== RECORD SET
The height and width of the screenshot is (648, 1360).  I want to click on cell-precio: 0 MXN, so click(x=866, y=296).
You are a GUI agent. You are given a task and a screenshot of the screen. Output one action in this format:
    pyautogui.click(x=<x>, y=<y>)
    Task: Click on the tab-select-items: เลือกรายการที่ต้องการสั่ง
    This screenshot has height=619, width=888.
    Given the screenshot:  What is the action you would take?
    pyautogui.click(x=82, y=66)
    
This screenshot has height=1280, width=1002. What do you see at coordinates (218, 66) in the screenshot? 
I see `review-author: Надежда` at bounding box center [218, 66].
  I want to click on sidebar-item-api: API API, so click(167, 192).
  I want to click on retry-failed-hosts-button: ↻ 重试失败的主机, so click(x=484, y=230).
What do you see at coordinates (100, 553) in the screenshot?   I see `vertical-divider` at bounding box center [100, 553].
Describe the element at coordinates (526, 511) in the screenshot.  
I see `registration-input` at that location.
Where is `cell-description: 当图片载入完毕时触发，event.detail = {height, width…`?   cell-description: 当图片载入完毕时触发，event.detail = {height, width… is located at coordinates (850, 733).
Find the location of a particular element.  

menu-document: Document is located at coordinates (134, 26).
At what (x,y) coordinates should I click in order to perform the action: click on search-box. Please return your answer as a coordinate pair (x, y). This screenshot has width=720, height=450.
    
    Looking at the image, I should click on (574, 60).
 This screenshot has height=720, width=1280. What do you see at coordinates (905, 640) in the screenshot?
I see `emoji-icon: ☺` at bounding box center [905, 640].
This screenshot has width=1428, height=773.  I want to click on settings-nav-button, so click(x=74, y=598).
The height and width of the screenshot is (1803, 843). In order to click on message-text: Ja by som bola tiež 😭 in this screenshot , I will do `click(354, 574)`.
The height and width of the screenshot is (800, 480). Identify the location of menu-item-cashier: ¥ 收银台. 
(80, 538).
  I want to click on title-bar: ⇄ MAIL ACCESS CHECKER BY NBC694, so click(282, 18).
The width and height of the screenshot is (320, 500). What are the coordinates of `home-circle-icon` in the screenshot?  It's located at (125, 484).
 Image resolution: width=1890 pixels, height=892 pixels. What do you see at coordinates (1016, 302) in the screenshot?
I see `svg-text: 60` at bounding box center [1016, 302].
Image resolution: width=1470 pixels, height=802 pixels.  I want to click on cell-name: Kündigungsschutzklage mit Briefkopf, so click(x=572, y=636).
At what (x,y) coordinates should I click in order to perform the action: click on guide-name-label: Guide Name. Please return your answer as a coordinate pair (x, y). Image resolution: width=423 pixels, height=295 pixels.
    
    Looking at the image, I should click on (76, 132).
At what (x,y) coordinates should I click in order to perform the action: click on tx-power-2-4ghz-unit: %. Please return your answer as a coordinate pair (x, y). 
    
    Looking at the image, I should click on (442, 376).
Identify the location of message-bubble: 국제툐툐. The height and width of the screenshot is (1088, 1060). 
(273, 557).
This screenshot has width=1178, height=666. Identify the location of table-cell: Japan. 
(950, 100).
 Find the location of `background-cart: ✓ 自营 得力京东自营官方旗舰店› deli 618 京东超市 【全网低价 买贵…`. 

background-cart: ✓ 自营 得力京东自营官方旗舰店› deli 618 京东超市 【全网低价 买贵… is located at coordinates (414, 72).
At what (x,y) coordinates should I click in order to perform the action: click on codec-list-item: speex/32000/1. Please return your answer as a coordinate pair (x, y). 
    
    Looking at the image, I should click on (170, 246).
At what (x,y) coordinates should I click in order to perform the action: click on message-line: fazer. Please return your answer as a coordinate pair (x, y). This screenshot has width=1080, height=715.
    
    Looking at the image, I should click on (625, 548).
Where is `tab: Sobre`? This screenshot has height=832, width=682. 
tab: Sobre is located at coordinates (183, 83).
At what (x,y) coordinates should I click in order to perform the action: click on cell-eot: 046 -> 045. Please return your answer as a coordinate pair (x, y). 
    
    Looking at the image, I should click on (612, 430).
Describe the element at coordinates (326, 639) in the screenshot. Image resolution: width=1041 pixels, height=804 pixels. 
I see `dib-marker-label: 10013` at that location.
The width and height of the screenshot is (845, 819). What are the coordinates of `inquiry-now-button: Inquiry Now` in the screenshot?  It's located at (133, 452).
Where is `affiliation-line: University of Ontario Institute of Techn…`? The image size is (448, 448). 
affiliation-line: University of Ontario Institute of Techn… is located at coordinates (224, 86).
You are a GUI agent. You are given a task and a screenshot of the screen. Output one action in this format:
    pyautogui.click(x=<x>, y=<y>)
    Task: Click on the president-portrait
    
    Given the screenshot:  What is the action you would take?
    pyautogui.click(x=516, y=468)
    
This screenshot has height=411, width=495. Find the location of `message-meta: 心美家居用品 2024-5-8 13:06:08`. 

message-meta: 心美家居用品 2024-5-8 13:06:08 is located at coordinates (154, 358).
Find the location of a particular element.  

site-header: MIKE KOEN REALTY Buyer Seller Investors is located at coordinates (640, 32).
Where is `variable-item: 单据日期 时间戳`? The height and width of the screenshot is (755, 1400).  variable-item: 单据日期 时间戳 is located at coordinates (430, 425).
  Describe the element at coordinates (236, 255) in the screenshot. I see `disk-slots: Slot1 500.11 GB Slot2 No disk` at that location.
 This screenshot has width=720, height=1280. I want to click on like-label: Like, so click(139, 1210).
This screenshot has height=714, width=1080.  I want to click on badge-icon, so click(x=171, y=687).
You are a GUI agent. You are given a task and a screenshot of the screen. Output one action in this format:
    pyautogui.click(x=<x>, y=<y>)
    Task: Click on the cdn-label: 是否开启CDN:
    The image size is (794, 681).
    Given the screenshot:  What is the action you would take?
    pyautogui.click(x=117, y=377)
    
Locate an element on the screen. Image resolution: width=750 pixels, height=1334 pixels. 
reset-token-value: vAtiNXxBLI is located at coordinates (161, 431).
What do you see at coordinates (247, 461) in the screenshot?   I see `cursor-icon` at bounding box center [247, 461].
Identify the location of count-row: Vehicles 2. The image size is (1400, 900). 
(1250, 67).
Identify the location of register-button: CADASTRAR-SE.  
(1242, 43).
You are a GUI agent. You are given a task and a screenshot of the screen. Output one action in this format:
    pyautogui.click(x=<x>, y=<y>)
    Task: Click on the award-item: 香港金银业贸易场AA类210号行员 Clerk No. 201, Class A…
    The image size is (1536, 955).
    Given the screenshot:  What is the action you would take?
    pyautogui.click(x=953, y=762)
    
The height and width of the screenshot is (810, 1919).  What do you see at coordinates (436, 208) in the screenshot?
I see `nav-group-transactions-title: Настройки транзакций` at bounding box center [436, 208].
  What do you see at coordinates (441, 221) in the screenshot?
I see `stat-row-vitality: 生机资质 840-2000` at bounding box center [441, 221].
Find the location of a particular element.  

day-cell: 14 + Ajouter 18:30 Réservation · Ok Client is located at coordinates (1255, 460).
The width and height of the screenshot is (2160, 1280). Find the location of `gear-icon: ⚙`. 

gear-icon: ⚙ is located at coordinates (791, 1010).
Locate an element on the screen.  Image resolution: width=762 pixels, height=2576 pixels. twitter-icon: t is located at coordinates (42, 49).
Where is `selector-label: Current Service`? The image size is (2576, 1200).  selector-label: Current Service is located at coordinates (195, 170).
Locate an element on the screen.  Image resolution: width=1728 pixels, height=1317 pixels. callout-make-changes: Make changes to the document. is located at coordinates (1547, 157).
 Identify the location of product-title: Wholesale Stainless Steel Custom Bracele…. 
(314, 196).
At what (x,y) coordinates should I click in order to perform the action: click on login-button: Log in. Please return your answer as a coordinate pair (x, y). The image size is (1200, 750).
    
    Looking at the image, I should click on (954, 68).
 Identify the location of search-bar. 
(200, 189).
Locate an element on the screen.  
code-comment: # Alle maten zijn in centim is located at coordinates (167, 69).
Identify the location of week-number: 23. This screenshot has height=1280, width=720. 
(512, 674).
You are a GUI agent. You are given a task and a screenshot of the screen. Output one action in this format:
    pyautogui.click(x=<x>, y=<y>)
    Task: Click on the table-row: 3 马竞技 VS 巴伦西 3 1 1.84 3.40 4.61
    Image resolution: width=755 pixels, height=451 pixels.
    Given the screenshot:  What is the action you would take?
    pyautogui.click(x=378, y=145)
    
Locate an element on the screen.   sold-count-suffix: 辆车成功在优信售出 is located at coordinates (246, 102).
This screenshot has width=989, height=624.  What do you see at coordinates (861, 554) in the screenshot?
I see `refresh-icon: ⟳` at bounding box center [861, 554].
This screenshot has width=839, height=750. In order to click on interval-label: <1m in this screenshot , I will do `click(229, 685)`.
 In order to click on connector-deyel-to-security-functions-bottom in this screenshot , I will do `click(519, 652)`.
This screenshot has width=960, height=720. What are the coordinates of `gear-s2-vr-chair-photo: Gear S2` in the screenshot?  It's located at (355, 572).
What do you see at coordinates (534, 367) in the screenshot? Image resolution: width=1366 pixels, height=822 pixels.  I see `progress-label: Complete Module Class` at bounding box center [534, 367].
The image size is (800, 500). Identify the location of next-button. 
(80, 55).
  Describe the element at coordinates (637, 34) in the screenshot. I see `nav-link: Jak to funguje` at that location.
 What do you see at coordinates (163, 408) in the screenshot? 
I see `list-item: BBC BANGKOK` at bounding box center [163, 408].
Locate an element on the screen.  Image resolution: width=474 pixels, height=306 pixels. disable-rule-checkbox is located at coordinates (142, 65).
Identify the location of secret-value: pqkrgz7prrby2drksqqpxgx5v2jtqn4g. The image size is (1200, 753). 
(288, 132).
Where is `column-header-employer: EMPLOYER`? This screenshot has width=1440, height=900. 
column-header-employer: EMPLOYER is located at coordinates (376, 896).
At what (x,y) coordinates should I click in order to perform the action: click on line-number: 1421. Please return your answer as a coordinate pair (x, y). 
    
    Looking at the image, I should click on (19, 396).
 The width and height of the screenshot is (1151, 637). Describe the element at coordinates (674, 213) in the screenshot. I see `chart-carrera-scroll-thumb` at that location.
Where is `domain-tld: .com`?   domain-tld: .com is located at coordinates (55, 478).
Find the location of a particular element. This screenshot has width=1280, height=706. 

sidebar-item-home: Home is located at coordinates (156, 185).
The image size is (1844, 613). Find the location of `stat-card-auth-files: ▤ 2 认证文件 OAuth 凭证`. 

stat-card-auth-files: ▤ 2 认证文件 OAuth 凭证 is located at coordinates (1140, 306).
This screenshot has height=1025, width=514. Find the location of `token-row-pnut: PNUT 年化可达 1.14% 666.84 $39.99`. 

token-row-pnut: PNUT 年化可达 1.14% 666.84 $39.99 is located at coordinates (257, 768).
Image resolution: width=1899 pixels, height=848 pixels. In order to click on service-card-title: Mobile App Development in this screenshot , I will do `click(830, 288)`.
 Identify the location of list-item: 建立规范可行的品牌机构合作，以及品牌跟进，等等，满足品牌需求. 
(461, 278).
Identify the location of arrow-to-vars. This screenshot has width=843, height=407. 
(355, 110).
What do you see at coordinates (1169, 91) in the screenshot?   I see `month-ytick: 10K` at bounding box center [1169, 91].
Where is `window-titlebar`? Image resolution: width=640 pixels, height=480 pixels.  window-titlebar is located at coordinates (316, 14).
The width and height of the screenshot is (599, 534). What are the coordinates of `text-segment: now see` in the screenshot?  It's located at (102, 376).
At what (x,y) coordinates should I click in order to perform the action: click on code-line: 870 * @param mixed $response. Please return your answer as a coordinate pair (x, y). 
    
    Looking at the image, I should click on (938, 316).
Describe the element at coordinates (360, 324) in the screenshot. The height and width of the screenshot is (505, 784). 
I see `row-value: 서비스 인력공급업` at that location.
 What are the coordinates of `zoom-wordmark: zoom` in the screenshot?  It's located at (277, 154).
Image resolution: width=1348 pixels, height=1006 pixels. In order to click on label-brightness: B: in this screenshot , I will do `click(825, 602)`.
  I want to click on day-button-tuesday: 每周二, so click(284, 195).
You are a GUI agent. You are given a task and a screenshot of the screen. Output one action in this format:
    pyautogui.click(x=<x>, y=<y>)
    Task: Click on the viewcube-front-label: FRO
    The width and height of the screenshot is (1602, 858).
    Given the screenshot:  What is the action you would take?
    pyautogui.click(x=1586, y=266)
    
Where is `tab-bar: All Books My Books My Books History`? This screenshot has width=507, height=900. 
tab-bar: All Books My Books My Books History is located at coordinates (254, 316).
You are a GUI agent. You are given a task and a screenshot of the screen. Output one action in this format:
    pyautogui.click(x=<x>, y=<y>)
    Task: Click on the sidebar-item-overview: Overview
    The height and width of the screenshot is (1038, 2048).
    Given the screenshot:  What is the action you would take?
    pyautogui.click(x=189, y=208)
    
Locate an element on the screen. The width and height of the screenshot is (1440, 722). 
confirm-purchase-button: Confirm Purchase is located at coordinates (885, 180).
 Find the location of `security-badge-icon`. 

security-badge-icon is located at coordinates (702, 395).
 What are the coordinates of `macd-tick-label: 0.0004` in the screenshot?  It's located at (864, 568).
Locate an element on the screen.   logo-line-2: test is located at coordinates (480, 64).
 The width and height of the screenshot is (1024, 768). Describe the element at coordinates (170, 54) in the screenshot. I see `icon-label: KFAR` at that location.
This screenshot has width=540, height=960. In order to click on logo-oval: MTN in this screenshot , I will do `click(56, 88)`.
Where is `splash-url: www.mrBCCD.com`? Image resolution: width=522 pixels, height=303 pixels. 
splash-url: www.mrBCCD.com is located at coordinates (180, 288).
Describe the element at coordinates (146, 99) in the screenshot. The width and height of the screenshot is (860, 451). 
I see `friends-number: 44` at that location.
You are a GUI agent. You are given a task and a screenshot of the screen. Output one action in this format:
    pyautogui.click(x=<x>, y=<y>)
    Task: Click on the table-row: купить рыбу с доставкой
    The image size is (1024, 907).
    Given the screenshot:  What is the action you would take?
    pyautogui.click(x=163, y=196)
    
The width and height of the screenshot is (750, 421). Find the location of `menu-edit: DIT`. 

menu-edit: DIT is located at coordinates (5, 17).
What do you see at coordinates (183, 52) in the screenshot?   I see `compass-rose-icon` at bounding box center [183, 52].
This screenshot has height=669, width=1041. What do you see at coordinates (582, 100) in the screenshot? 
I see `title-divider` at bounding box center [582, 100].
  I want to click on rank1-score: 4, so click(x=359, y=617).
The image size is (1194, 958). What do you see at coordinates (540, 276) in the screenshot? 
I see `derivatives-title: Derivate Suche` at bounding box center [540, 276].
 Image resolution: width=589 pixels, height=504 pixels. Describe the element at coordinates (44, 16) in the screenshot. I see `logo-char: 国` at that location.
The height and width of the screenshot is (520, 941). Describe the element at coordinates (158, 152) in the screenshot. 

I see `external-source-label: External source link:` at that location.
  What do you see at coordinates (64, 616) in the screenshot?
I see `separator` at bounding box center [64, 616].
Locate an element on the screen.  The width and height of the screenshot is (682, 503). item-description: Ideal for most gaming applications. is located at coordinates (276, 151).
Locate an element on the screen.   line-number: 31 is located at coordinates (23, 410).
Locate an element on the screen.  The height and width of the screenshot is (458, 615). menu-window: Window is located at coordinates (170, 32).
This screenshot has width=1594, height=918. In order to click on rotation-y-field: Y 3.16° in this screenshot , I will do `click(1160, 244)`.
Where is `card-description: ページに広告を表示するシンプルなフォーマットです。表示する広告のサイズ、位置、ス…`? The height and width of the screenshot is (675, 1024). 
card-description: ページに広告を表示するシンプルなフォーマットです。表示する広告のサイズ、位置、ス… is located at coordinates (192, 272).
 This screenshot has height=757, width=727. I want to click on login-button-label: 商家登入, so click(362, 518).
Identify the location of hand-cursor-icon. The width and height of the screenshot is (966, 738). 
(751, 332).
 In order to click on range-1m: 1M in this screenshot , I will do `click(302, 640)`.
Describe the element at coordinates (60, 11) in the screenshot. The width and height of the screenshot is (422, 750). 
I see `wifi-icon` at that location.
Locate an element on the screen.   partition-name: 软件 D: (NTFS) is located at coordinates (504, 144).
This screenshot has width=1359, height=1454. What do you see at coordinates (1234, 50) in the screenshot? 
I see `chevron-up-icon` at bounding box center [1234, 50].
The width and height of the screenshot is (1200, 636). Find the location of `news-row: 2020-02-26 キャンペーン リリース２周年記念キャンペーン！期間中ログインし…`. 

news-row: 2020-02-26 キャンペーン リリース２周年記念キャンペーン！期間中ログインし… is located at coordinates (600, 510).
====
Reproduce word for word the lines of the material from the one containing "The width and height of the screenshot is (1200, 636)." through the last line of the material.

RESULT OF THE EXERCISE
The width and height of the screenshot is (1200, 636). Find the location of `news-row: 2020-02-26 キャンペーン リリース２周年記念キャンペーン！期間中ログインし…`. 

news-row: 2020-02-26 キャンペーン リリース２周年記念キャンペーン！期間中ログインし… is located at coordinates (600, 510).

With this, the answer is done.